On May 27, 2005, about 1915 eastern daylight time, an amateur-built Sky Scout, N314ES, was substantially damaged during a forced landing near Round Lake Airport (W57), Round Lake, New York. The certificated commercial pilot received minor injuries. Visual meteorological conditions prevailed, and no flight plan was filed for the local personal flight, which was conducted under 14 CFR Part 91.

In a written statement, and during a telephone interview, the pilot stated that he was in the process of purchasing the amateur-built airplane from its previous owner, who was also the builder. The airplane's engine had recently been overhauled by an automotive engine overhaul facility specializing in antique Ford engines. Following the overhaul, the engine was run by the pilot, on the ground, for about 24 hours.

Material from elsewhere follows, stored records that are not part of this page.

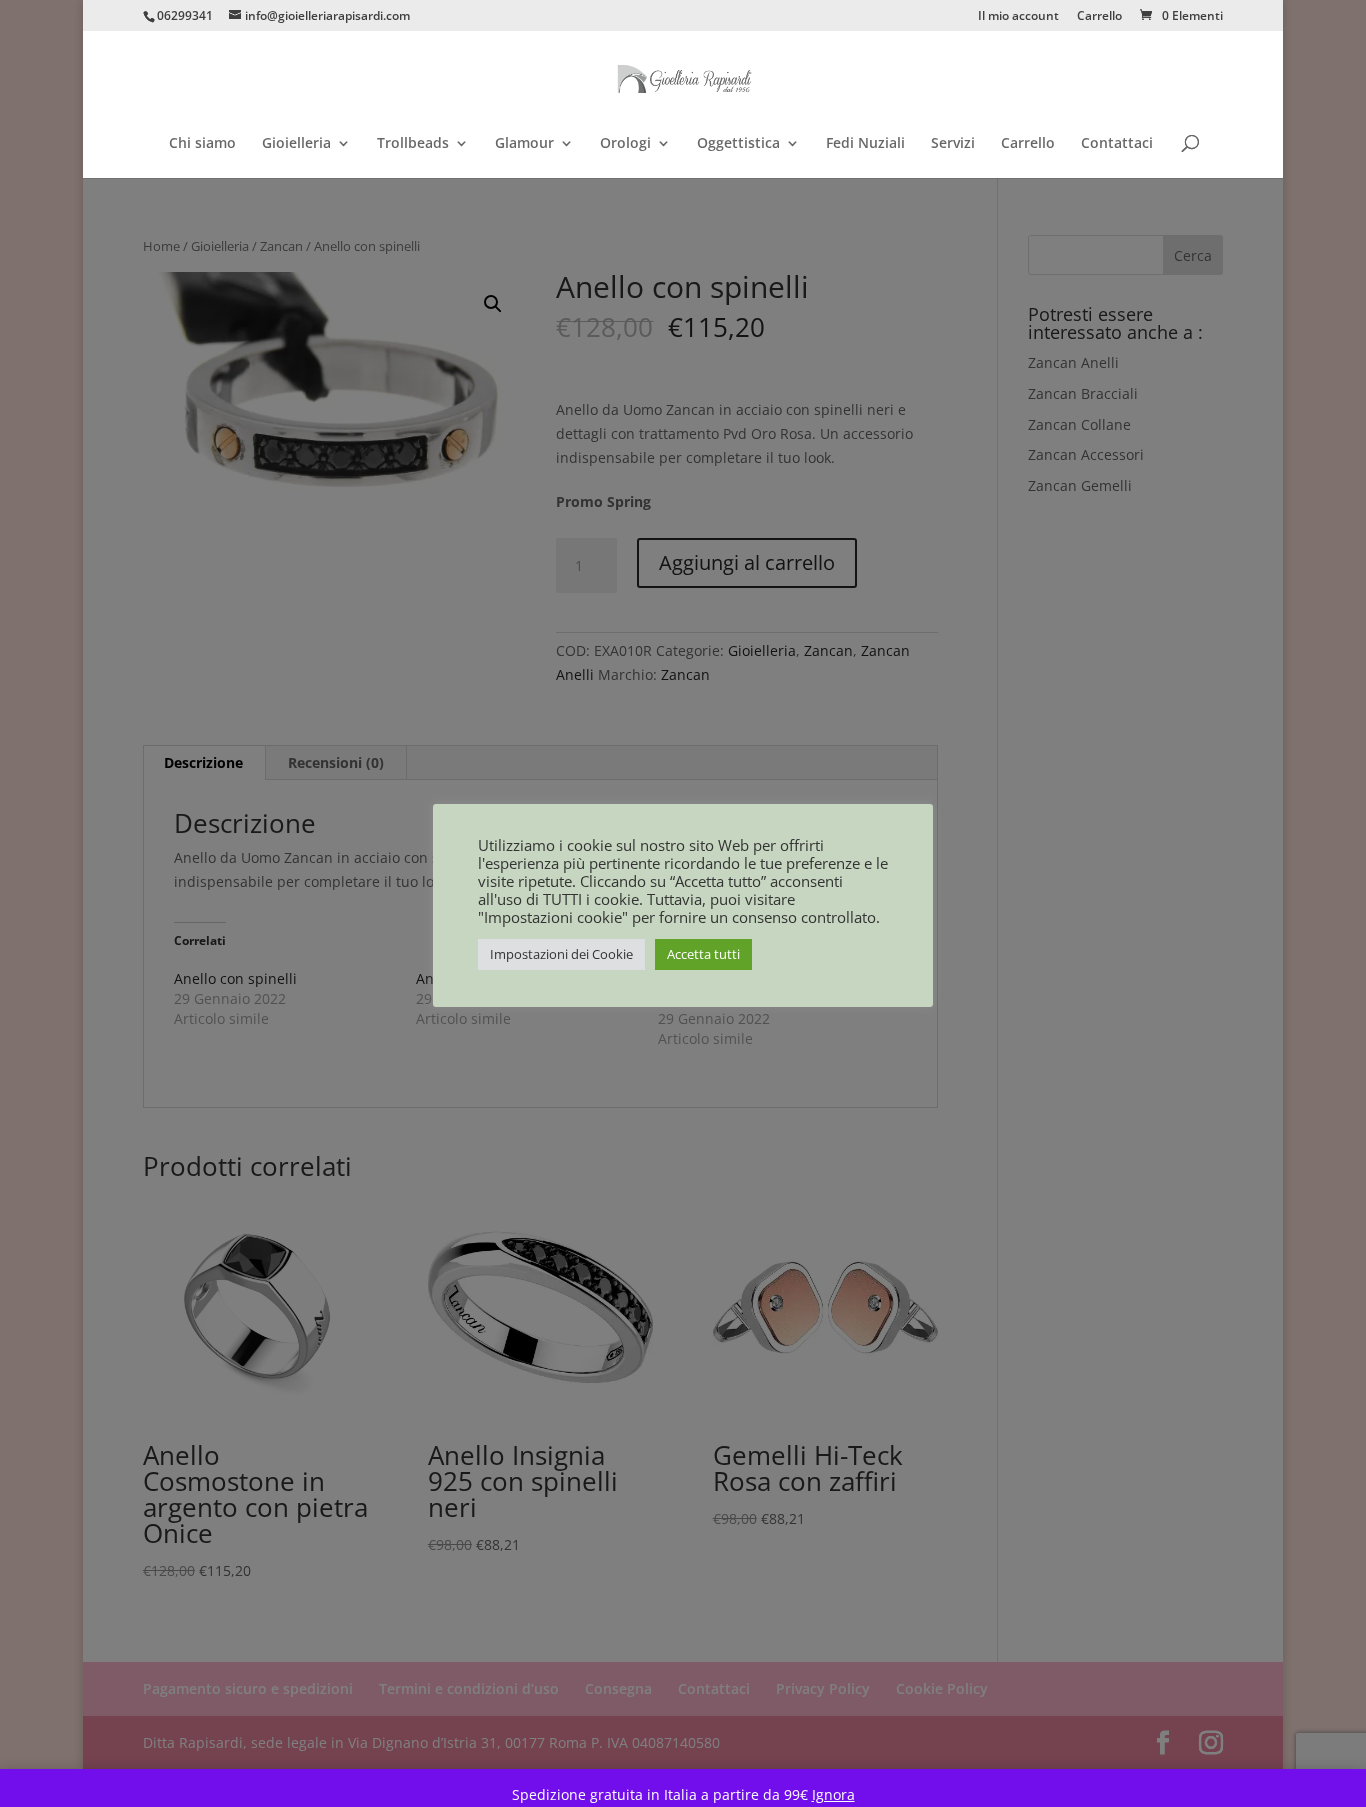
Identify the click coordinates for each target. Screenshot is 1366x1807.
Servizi (953, 144)
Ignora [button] (833, 1794)
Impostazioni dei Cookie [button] (561, 954)
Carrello (1099, 17)
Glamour (524, 144)
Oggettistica (738, 144)
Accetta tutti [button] (703, 954)
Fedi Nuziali (865, 144)
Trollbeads (413, 144)
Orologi (625, 144)
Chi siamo (202, 144)
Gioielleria (296, 144)
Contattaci (1117, 144)
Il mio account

Prior to the accident flight, the pilot ran the airplane's engine for about 1 hour. The engine "checked out ok," so he then performed several high-speed taxis down the length of the turf runway, with no engine problems noted. He then increased the throttle to full power, and departed from runway 32. Upon reaching the end of the runway, he turned the airplane right, then began a "slow," straight ahead climb.

Just prior to turning onto the downwind leg of the traffic pattern, the pilot noted that the engine coolant temperature had reached 200 degrees Fahrenheit, when it had been 150 degrees Fahrenheit during the takeoff. While on the downwind leg of the traffic pattern, the engine made a sound described by the pilot as a "whoose," and began to lose power.

The pilot decided that due to the trees and power lines between his position and the runway, he would land the airplane in a soft, wet field, adjacent to the airport. During the landing roll, the landing gear collapsed causing substantial damage to both wooden wing spars.

On June 6, 2005 a Federal Aviation Administration (FAA) inspector conducted a teardown inspection of the "Ford Model A" engine. No anomalies were noted.

The weather reported at Schenectady County Airport (SCH), Schenectady, New York, located 8 nautical miles southwest, at 1945, included calm winds, and clear skies below 12,000 feet.